■ TASK
Retype only the lines from the top of the records to the line with "Select the Text tool", including that line but none of the pictures.

■ STORED DATA
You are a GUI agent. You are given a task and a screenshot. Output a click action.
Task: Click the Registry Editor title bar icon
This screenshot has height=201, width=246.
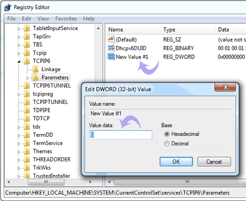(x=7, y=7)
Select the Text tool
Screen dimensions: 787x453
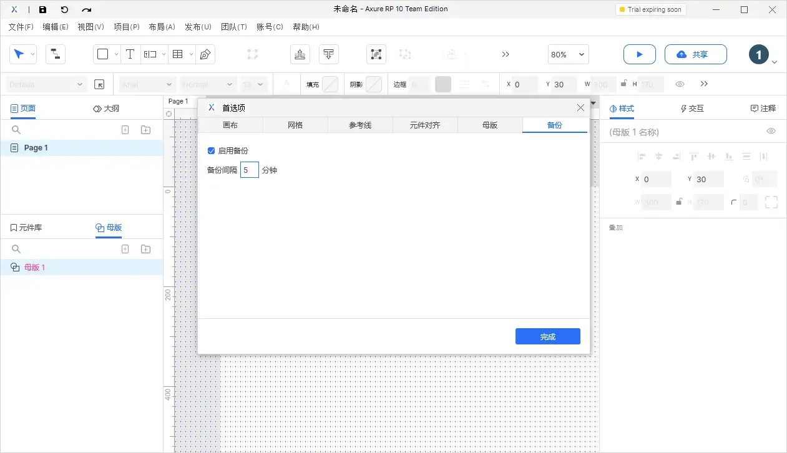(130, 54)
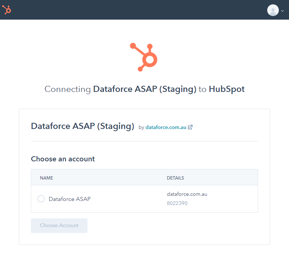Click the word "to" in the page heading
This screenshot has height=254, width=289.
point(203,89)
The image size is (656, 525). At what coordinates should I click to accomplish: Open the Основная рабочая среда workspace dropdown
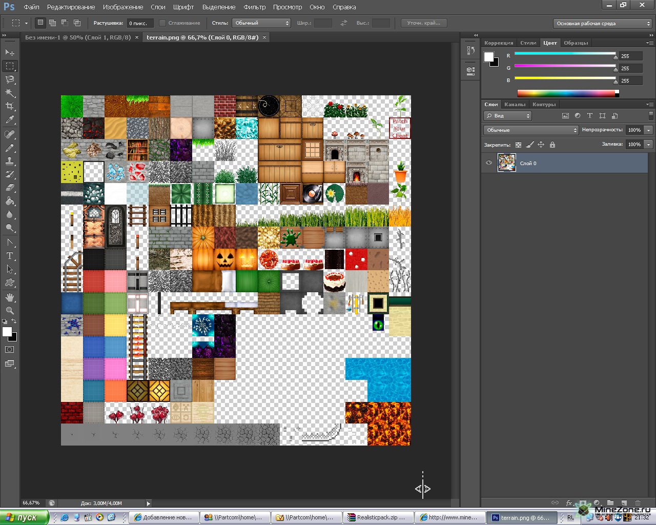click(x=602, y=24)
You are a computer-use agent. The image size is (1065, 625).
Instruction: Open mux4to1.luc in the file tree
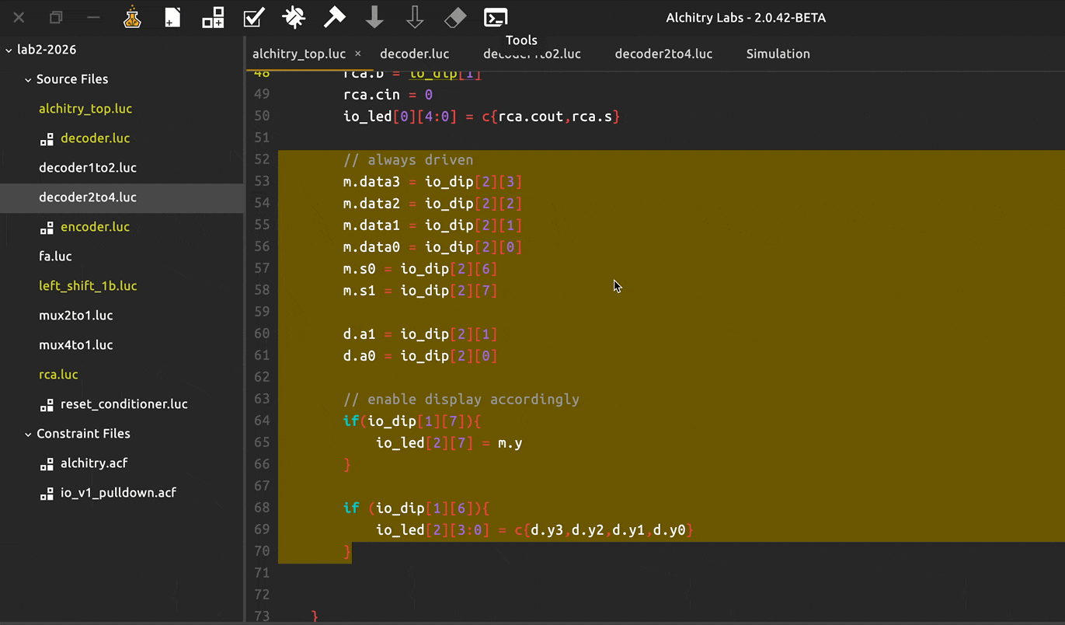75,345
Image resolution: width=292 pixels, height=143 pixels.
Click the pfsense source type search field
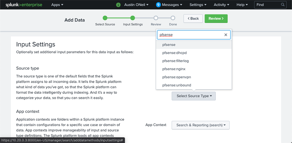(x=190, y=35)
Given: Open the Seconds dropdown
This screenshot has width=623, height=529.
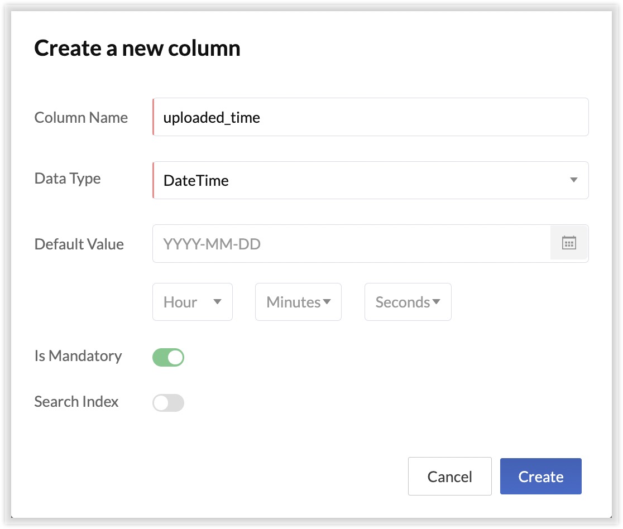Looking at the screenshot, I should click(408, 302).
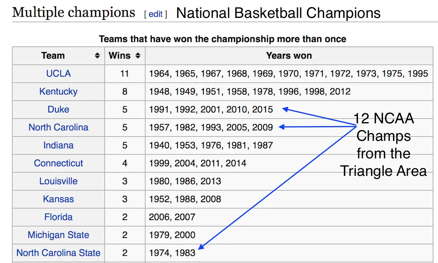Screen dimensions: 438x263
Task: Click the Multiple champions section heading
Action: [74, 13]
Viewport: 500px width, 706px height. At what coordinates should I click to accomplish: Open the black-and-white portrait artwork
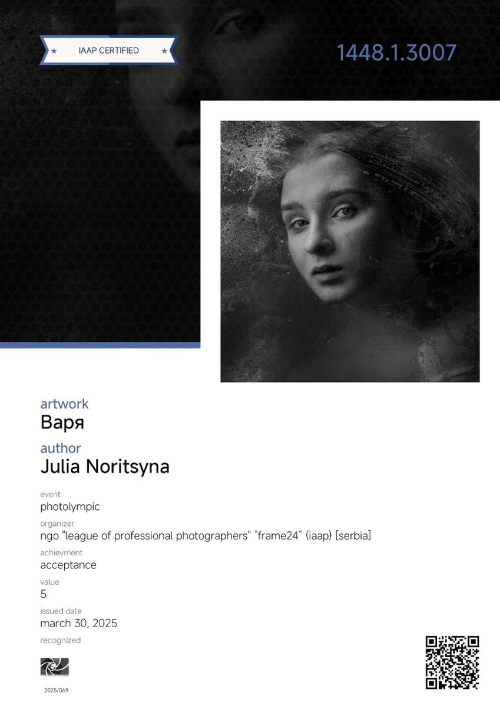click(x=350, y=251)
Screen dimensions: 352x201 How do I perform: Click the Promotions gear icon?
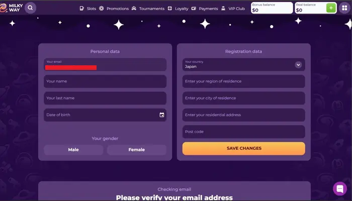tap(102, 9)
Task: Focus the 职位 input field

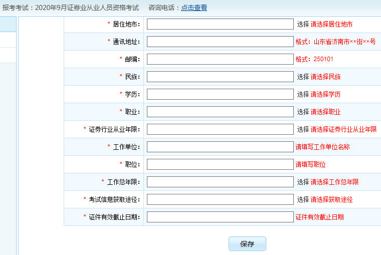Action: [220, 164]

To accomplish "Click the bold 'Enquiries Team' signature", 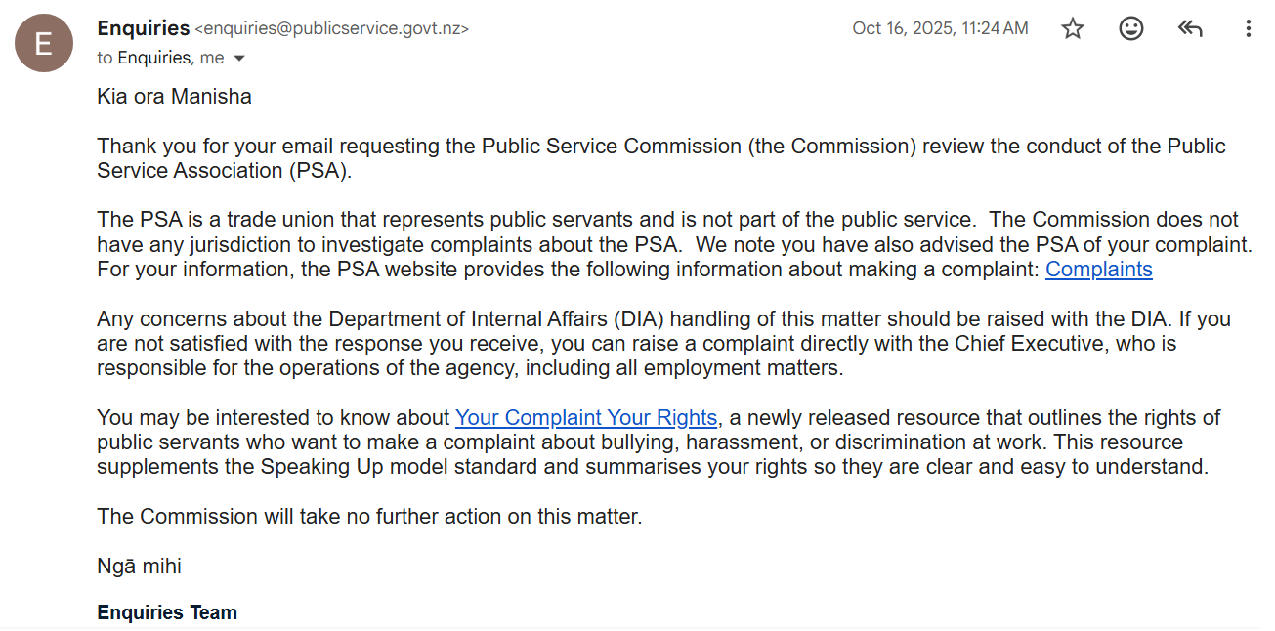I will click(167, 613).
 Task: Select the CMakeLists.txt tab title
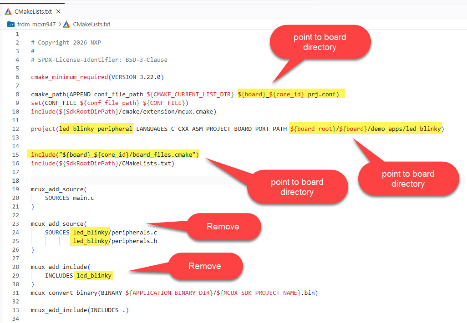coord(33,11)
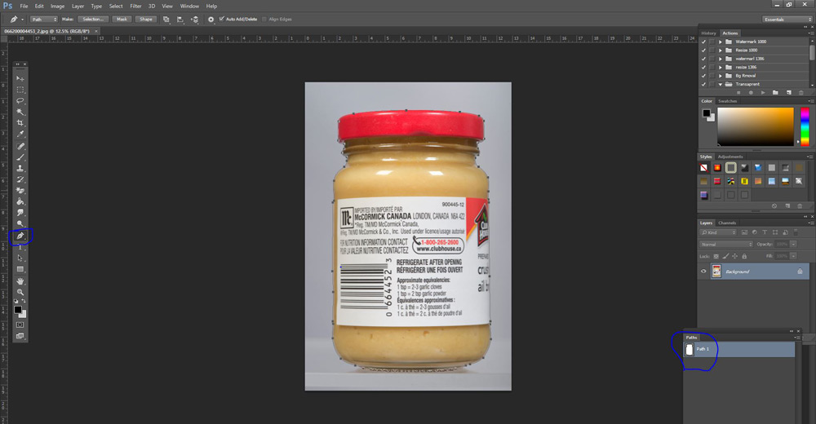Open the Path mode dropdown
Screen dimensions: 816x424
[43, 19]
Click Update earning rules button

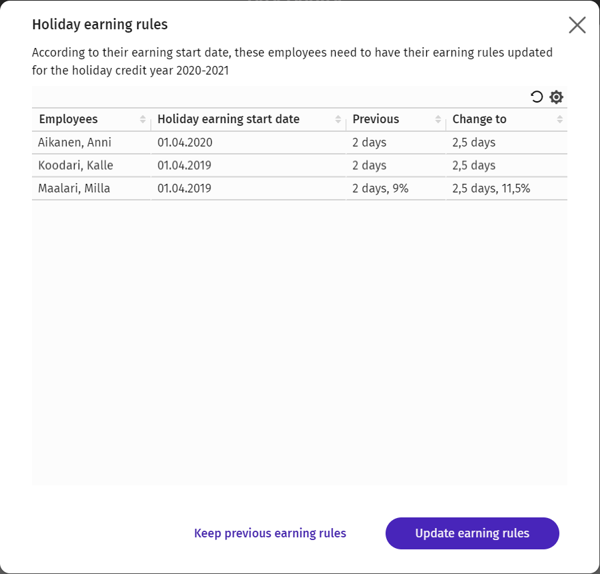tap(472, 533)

■ EXPECTED ANSWER
You are a GUI agent. You are given a task and a screenshot. Output a click action.
Task: Click the Registry Editor title bar icon
This screenshot has height=201, width=246.
(x=7, y=7)
Select the Text tool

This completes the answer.